Compound Interest (Savings)
Definition
Interest calculated on both the initial principal and previously accumulated interest, causing savings to grow exponentially rather than linearly over time.
Compound interest is interest earned on interest. If you deposit $10,000 in a savings account earning 5% APY, you earn $500 in year one (total: $10,500). In year two, you earn 5% on $10,500 = $525 (total: $11,025). Each year, the interest amount grows because the base amount is larger.
The compounding frequency matters. Daily compounding (standard for savings accounts) produces slightly more than monthly or annual compounding. A $10,000 deposit at 5% yields $10,512.67 with daily compounding vs $10,500 with annual compounding — a small difference that grows more significant over longer periods and larger balances.
The Rule of 72 provides a quick estimate of how long it takes to double your money: divide 72 by the interest rate. At 6%, your money doubles in approximately 12 years. At 10%, about 7.2 years. This simple rule illustrates why starting early is so powerful — each doubling period multiplies all previous growth.

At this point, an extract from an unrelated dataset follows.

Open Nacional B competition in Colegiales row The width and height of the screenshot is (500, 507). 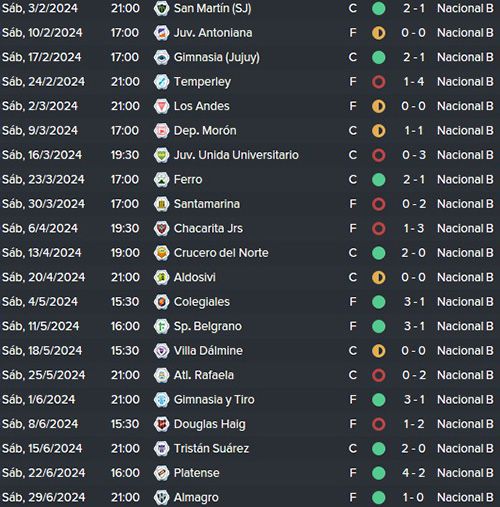click(x=465, y=302)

Compound interest works against you on debt. Credit card balances at 20% APR compound monthly, meaning interest charges generate their own interest charges. A $5,000 balance paying only minimum payments can take 15+ years to pay off, with total interest exceeding the original balance.
Einstein allegedly called compound interest the eighth wonder of the world. Whether or not he actually said it, the principle holds: time is the most powerful variable in the compounding equation. Starting 10 years earlier with less money often beats starting later with more money, because those extra years of compounding create exponential growth.
Where this appears in Clarity
Clarity automatically tracks and calculates these concepts across your connected accounts.
Related Terms
Frequently Asked Questions
How often does compound interest compound?
Most savings accounts compound daily. CDs typically compound daily or monthly. Credit cards compound daily on outstanding balances. The more frequent the compounding, the faster the growth (for savings) or the faster debt accumulates (for loans). APY already accounts for compounding frequency.
Is compound interest the same as APY?
APY (Annual Percentage Yield) reflects the total return including compounding. A 5% APR compounded daily produces a 5.13% APY. When comparing savings accounts, always use APY since it accounts for compounding differences. APR is the simple rate before compounding.